Random Dermatology MCQ - Dermatomyositis

A 55-year-old woman presents with progressive muscle weakness in her proximal limbs, difficulty rising from a chair, and a violaceous rash on her eyelids. She also reports joint pain and shortness of breath. Serologic testing is positive for anti-Jo-1 antibodies. Which of the following is the most likely diagnosis and the significance of this autoantibody?

A) Dermatomyositis; associated with antisynthetase syndrome
B) Systemic lupus erythematosus; associated with renal disease
C) Systemic sclerosis; associated with pulmonary fibrosis
D) Polymyositis; associated with cardiac involvement
E) Mixed connective tissue disease; associated with high titers of anti-U1 RNP

Correct Answer: A) Dermatomyositis; associated with antisynthetase syndrome

Explanation

This presentation is classic for dermatomyositis (DM), specifically the antisynthetase syndrome subset, defined by the presence of anti-aminoacyl-tRNA synthetase antibodies, most commonly anti-Jo-1.

Key Clinical Features of Anti-Jo-1 Positive Dermatomyositis:

• Cutaneous Signs: Heliotrope rash (violaceous discoloration of eyelids), Gottron's papules (violaceous papules over knuckles).

• Myositis: Symmetrical proximal muscle weakness (difficulty climbing stairs, rising from a chair).

• Systemic Manifestations (Antisynthetase Syndrome):

  • Fever

  • Inflammatory arthritis

  • Mechanic's hands (fissured, hyperkeratotic fingers)

  • Interstitial lung disease (ILD) – a major cause of morbidity and mortality.

Significance of Anti-Jo-1 Antibody:

• Pathogenesis: Anti-Jo-1 is an antibody against histidyl-tRNA synthetase. Its presence defines a distinct clinical phenotype known as antisynthetase syndrome.

• Clinical Correlation: It is strongly associated with a high risk of rapidly progressive interstitial lung disease, which is often the most life-threatening manifestation.

• Diagnostic Utility: It is a myositis-specific autoantibody (MSA) and is a key serologic marker for this subtype of DM.

Why Not the Other Options?

• (B) Systemic lupus erythematosus (SLE): Associated with antibodies like anti-dsDNA and anti-Smith. The rash is typically a malar rash (sparing the nasolabial folds), not a heliotrope rash or Gottron's papules.

• (C) Systemic sclerosis (Scleroderma): Characterized by skin thickening (sclerodactyly) and is associated with anti-Scl-70 (for diffuse disease) and anti-centromere (for limited disease). Anti-Jo-1 is not typical.

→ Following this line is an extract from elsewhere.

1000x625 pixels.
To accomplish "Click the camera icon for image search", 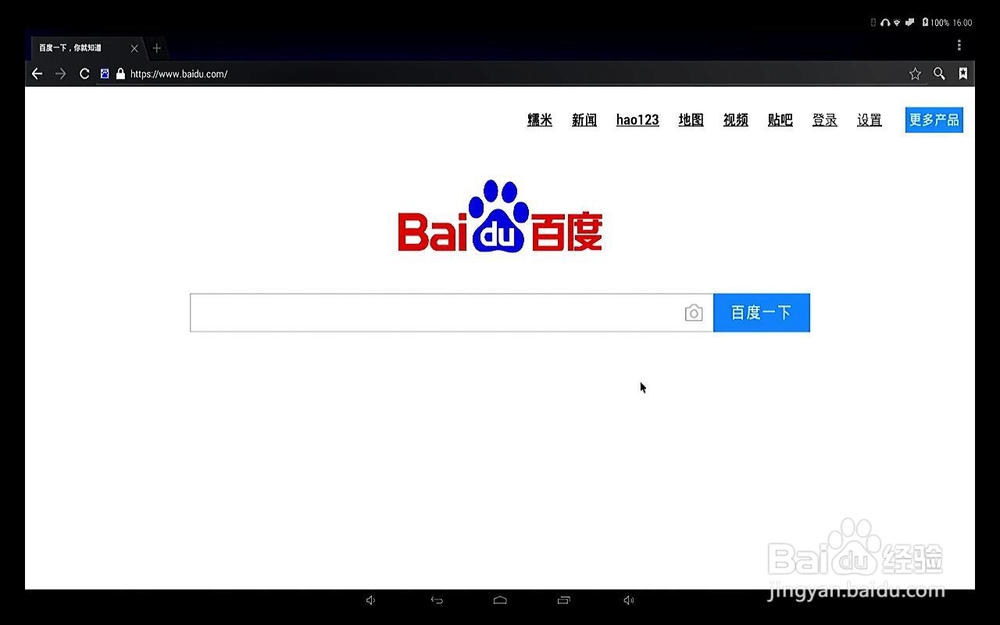I will 694,312.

• (D) Polymyositis: Presents with myositis but lacks the characteristic cutaneous findings of DM (e.g., heliotrope rash). Anti-Jo-1 can be present in some cases, but the rash points definitively to DM.

• (E) Mixed connective tissue disease (MCTD): Defined by high titers of anti-U1 RNP and features overlapping SLE, scleroderma, and myositis. Anti-Jo-1 is not a marker for MCTD.

Management:

• Systemic corticosteroids are first-line for myositis and ILD.

• Immunosuppressants like methotrexate, azathioprine, or mycophenolate mofetil are used for steroid-sparing effects and for refractory ILD.

• Regular screening for ILD with pulmonary function tests and high-resolution CT chest is mandatory.

Prognosis:
Guarded due to the association with ILD. Early and aggressive treatment is essential to preserve lung function.

Note: The presence of anti-Jo-1 antibody should prompt immediate evaluation for interstitial lung disease, as this often dictates the prognosis. The combination of myositis, characteristic rash, and ILD is highly suggestive of antisynthetase syndrome.